Material for this exercise =
-=-=-

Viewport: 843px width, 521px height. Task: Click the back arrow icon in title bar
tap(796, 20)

-=-=-

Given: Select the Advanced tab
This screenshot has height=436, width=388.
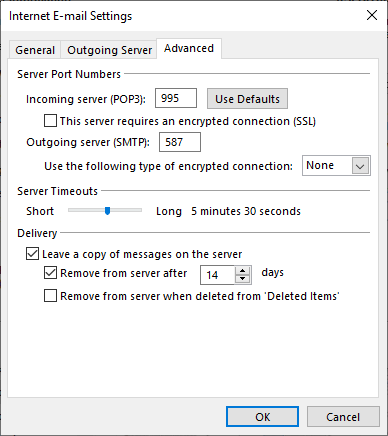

-=-=-

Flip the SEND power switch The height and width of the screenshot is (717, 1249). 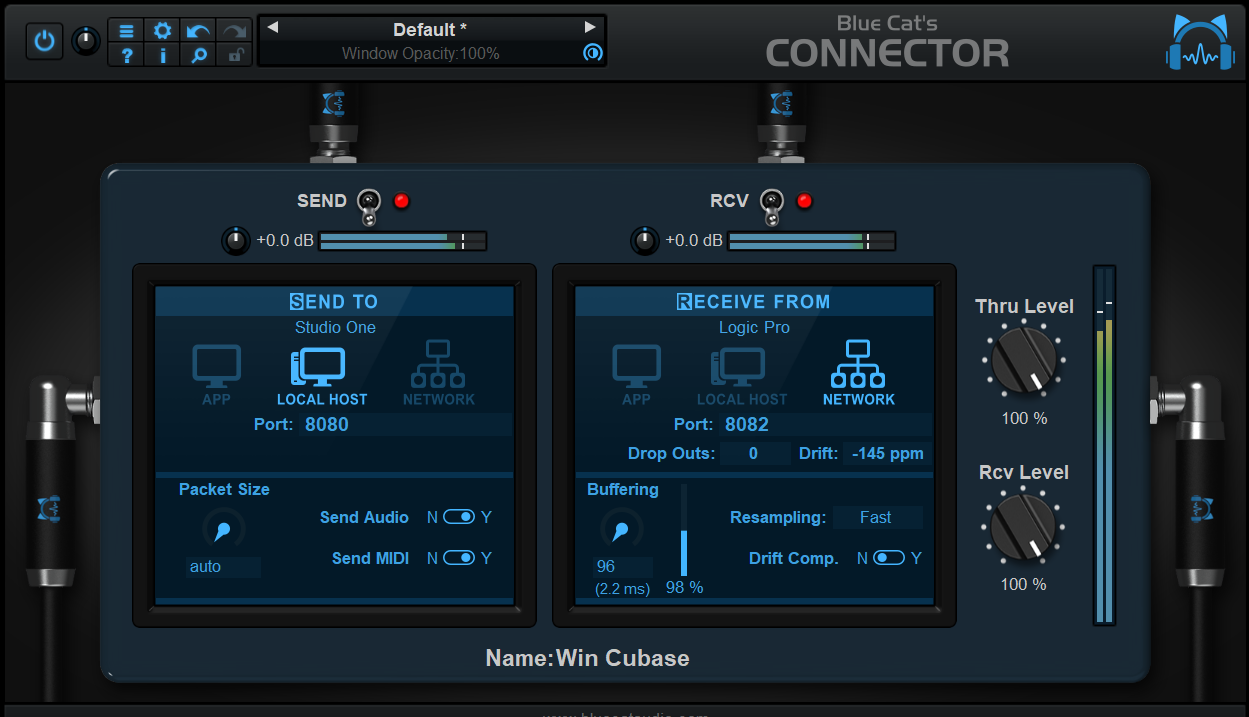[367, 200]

-=-=-

Work task =
Above are some records; copy exactly the lines from the one with "Given: Select the Advanced tab" through the one with "This screenshot has height=436, width=388.", both included, and no others.

The answer =
Given: Select the Advanced tab
This screenshot has height=436, width=388.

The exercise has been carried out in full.